There’s a reason for that, and it has much to do with waning confidence in our civilizational project. A society that actively tears down and distorts its past has no real interest in its future, near or distant, and momentous events that might have once united us, like the discovery of the Venusian microbes, or UFO footage, or even a space shuttle launch, no longer do.
These days, they seem to do the opposite. Consider the successful launch of SpaceX’s first manned flight in early July — a historic occasion marking the first time NASA astronauts launched from the United States in nearly a decade, and the first time a private spaceflight company sent a crewed spacecraft to space. Shortly afterward, The Verge ran an article that seemed to capture why we’re no longer impressed with space exploration. Headlined, “A Rocket Launch Can’t Unite Us Until The Space World Acknowledges Our Divisions,” the article complained that spaceflight “seems to exist in a bubble,” far removed from the pressing issues of the day, like racial justice.
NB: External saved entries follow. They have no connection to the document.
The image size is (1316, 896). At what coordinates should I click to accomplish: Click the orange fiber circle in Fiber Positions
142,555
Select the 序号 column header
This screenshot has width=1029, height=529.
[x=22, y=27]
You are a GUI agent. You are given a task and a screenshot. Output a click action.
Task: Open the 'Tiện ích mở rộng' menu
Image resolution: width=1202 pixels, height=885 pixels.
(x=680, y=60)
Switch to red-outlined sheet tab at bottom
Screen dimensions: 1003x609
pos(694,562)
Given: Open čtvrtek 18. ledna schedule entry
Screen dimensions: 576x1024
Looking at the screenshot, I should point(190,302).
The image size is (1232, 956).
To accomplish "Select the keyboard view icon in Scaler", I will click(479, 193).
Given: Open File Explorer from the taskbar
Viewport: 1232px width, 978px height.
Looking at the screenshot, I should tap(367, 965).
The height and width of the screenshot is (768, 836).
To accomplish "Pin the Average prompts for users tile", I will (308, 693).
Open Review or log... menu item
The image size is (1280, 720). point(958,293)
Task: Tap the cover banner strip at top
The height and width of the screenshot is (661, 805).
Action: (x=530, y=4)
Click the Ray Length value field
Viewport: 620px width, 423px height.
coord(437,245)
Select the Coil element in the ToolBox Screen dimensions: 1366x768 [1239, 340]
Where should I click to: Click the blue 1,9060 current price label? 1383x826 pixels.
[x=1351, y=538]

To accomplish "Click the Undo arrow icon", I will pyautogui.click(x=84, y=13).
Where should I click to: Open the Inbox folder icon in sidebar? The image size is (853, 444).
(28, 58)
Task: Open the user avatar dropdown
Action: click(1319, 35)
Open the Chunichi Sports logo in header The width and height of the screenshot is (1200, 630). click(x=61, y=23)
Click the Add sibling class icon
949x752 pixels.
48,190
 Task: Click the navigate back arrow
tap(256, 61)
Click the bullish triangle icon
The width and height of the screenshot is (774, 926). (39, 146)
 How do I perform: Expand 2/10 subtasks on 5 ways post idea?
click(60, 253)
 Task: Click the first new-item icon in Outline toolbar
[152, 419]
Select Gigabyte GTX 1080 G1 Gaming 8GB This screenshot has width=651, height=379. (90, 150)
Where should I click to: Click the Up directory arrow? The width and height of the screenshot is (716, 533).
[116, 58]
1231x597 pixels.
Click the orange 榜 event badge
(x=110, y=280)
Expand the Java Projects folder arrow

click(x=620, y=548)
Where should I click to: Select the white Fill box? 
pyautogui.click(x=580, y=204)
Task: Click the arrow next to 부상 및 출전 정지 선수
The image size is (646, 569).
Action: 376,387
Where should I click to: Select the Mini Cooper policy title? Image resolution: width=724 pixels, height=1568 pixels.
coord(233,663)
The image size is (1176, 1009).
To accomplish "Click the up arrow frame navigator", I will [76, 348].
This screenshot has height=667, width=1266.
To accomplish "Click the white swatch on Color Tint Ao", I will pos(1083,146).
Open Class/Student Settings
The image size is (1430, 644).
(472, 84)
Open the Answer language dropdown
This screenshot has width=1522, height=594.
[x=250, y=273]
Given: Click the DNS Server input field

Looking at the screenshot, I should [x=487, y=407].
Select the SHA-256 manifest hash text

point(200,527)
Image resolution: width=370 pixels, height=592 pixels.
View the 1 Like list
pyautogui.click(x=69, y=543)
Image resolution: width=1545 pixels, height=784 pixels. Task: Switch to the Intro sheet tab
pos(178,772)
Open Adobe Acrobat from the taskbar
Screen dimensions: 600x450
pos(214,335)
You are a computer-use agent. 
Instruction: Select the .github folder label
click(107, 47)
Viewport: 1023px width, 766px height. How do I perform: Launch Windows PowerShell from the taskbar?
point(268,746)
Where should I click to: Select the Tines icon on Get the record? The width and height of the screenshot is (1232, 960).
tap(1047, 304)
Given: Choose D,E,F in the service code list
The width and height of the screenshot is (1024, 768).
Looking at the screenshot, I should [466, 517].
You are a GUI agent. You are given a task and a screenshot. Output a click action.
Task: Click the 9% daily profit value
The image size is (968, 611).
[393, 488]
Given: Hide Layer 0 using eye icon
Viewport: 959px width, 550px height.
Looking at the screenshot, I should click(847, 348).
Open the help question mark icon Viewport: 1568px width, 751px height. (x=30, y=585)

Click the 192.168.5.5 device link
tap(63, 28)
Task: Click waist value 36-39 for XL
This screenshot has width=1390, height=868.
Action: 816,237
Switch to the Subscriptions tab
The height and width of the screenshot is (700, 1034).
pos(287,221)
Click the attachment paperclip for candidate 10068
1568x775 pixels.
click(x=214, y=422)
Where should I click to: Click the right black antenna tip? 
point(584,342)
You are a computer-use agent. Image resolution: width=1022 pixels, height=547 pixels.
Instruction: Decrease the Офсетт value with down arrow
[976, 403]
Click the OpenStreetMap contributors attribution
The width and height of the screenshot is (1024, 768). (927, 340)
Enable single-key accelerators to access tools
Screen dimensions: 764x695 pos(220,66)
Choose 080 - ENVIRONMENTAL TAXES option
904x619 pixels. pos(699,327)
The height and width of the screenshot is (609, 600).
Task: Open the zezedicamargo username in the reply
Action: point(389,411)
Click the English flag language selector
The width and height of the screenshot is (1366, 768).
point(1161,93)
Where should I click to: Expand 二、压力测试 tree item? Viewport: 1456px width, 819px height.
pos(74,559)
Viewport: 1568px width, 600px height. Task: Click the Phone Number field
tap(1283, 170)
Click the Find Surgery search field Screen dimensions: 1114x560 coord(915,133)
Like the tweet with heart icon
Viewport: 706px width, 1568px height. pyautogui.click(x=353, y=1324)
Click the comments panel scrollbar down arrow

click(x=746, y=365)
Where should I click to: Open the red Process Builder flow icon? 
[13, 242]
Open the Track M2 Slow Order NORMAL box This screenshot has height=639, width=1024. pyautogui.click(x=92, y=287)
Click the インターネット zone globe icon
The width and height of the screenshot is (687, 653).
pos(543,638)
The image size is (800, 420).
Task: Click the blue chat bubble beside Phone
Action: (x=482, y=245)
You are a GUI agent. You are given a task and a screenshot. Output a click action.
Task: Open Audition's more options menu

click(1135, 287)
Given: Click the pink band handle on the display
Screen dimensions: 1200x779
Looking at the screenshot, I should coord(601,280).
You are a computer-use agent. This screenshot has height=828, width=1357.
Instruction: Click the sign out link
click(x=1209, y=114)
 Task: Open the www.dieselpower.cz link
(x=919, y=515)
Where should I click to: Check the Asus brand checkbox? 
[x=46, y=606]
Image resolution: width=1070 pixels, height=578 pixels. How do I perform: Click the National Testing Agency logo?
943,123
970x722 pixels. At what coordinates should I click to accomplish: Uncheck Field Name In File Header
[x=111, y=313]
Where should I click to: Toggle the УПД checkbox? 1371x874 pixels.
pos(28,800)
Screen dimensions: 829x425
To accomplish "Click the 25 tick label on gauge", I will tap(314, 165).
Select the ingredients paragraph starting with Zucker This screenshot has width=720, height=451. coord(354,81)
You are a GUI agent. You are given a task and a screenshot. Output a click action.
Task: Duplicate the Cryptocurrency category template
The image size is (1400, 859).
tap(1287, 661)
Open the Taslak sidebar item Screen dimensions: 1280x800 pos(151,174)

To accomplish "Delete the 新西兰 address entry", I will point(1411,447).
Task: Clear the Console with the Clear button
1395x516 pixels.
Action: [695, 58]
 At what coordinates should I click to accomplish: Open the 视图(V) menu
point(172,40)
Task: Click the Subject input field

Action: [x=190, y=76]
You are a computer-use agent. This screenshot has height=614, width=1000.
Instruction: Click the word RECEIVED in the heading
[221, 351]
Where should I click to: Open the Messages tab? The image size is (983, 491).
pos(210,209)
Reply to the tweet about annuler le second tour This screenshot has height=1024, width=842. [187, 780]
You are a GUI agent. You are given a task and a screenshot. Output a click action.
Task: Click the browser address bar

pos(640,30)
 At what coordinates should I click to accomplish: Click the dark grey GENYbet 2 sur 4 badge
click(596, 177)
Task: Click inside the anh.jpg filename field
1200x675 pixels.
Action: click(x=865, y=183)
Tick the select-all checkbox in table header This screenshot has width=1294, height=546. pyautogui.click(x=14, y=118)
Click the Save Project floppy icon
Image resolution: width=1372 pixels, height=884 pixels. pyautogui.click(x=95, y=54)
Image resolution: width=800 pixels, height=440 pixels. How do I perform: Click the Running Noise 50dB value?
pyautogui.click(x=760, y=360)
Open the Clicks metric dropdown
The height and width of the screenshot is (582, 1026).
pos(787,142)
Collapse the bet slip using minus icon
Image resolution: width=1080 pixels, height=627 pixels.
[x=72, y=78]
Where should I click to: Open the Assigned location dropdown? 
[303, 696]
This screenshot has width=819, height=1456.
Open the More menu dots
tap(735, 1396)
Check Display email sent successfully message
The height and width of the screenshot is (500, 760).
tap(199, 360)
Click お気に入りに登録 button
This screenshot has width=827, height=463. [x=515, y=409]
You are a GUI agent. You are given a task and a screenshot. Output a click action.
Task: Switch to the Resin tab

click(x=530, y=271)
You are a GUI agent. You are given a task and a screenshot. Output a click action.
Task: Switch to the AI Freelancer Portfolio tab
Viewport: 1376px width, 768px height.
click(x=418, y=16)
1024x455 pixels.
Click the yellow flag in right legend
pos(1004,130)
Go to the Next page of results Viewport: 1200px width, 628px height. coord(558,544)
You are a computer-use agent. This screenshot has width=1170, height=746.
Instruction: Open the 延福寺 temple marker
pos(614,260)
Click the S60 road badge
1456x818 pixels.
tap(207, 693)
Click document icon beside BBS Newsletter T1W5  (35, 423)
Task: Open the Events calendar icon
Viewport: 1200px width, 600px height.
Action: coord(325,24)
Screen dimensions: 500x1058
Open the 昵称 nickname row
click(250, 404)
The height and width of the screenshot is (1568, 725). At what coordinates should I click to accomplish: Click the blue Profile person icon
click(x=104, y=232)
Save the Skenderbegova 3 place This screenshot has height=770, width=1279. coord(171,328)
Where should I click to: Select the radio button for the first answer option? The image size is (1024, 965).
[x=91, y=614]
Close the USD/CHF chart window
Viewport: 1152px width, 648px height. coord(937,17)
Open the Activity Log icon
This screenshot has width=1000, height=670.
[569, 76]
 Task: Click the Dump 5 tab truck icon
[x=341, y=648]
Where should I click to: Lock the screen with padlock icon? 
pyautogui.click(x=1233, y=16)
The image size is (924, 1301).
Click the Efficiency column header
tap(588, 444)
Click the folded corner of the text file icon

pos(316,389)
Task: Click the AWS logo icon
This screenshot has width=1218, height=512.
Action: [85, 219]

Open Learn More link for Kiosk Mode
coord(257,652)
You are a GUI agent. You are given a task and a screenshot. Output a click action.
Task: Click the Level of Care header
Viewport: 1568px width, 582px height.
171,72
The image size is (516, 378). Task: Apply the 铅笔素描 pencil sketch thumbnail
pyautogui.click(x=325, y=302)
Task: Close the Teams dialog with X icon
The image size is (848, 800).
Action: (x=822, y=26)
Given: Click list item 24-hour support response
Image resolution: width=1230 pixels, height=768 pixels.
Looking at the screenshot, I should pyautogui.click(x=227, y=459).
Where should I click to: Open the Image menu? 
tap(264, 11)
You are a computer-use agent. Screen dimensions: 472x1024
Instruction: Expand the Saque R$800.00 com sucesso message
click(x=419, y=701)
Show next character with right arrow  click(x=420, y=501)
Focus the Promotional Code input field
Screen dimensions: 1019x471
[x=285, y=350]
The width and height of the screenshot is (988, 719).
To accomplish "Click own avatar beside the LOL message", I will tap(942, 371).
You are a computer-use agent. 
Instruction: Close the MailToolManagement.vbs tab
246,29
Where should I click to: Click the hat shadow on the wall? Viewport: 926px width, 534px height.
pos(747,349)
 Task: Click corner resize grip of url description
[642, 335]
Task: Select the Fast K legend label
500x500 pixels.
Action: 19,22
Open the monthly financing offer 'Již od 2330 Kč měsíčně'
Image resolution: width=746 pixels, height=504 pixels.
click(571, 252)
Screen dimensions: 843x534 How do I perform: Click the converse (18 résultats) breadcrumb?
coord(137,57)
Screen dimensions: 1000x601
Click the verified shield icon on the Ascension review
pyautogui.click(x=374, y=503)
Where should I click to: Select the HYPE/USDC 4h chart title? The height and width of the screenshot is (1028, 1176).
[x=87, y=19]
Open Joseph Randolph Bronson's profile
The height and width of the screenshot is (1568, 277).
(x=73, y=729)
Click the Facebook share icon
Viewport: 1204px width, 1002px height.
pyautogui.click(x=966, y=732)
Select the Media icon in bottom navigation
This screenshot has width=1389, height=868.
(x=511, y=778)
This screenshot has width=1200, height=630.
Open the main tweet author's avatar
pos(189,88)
But if anything exists in a bubble, it’s our myopic culture. Last month, NASA announced it would be changing the names of astronomical bodies that are deemed to be racially insensitive. Averring that since it has become clear that “certain cosmic nicknames are not only insensitive, but can be actively harmful,” NASA would be “examining its use of unofficial terminology for cosmic objects as part of its commitment to diversity, equity, and inclusion.” So much for ad astra per aspera.
Our ambivalence about space exploration and relative indifference to the discovery of alien life in our solar system should be a wake-up call. Only a society woefully lacking confidence in itself and the worthiness of its highest endeavors would react the way we have to these revelations.
It’s a sign, above all, of civilizational decline. We are dithering and bickering over who owes who for which past sins while a vast frontier beckons. If we have lost interest in that final frontier, it means we have lost something necessary for the preservation of our society: a desire to expand, explore, and discover new worlds.
Confidence is no small thing for civilizations. Without it, they die. The same impulse that now pushes us to obsess over past injustices, to tear down our monuments and erase our history, will also cause us to lose interest in our future—here on earth, and to the stars.